NASA’s new ISAAC project moves laboratory research into the real world.

With its shiny black and white surface and wide range of motion, the new 7-ton robot at NASA’s Langley Research Center in Virginia has something of a Star Wars feel to it. That’s appropriate, since researchers will use the machine to produce stronger, more efficient composite parts and prototypes for the agency’s aeronautics and space exploration programs. But the robot, currently equipped with an automatic fiber placement (AFP) end effector, has another role as well, one that is particularly important to the composites industry. It will enable NASA to conduct research that bridges the gap between the laboratory and real world applications, speeding the adoption of new techniques and new materials for composites manufacturing in the aerospace industry.

Built by Electroimpact of Mukilteo, Wash., NASA’s robot is an adaptation of commercial systems currently used by two private companies (Orbital/ATK and Boeing) for the manufacture of advanced composites. It is part of the ISAAC project – the Integrated Structural Assembly of Advanced Composites. Although the press sometimes refers to the robot itself as ISAAC, the acronym actually refers to the entire composites manufacturing capability, encompassing all of the upstream and downstream activities involved in fiber layup, from design and 3-D modeling to curing and final production stages.

New Directions for AFP

The 21-foot-high ISAAC robot, in operation since January, moves back and forth on a 40-foot-long track. The robot’s AFP end effector holds up to 16 spools that carry ¼-inch wide tows of fibers. A CNC system dictates the movement and spin of the robot’s huge arm as it lays the carbon fibers and epoxy resins over complex forms and molds. The robot can build a composite part as large as 35 feet long, 10 feet wide and 12 feet high. Repositioning the mold allows for construction of larger parts as well.

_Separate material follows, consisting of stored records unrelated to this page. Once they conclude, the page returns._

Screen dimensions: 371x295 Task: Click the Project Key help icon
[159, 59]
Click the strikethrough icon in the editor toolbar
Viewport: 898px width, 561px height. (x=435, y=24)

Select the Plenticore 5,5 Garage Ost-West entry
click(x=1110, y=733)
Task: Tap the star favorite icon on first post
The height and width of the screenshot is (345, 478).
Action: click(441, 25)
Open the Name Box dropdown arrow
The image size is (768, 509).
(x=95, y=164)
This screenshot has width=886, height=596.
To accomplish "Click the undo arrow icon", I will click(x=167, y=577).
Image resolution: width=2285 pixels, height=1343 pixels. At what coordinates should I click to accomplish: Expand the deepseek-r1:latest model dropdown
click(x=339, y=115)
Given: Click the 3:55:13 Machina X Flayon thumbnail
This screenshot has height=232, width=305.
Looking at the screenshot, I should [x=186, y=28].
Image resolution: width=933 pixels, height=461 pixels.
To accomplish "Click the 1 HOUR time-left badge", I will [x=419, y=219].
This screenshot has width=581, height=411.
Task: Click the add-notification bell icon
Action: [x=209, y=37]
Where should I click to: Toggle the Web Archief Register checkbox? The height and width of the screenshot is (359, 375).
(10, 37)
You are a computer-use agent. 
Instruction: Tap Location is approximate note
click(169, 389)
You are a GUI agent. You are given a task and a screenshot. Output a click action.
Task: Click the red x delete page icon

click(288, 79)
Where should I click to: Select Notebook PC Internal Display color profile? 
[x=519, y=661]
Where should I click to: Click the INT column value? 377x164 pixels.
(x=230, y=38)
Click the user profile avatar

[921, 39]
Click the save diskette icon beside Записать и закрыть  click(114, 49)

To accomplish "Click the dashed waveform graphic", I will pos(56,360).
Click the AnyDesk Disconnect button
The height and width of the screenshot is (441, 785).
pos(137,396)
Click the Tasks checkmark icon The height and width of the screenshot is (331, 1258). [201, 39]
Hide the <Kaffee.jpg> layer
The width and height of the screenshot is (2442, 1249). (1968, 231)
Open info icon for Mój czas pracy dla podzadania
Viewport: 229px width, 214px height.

One of the first projects that ISAAC researchers will undertake is an exploration of how the directionality of fibers in tow-steered composites can affect the strength of parts. Composite manufacturers currently lay fibers at angles of 0, 45 and 90 degrees to each other; the strength and stiffness of the composite structure varies with the number of plies of each angle used.

“We’ve gotten to a point now where we can, depending on the load case, reliably design composite structures that are about 20 percent more efficient than metallic structures,” says Chauncey Wu, ISAAC project manager, who wrote his doctoral dissertation on tow-steered composites. “But if you look at the stiffness- and strength-to-weight [ratios] of metals versus composites, there’s untapped potential there. There are more savings to be gained if we do something different, and one way we can do something different is to exploit the directionality of the tow steering.”

The industry has used tow steering to place fiber on doubly-curved surfaces, Wu says. “But what we haven’t been doing is aggressively tailoring the fiber angles over the surface. Within a given ply we can actually steer the fibers to shift loads around.”  With ISAAC, NASA researchers will be looking at ways to tailor the fiber angles and the strength and the stiffness of a composite to better match the load paths.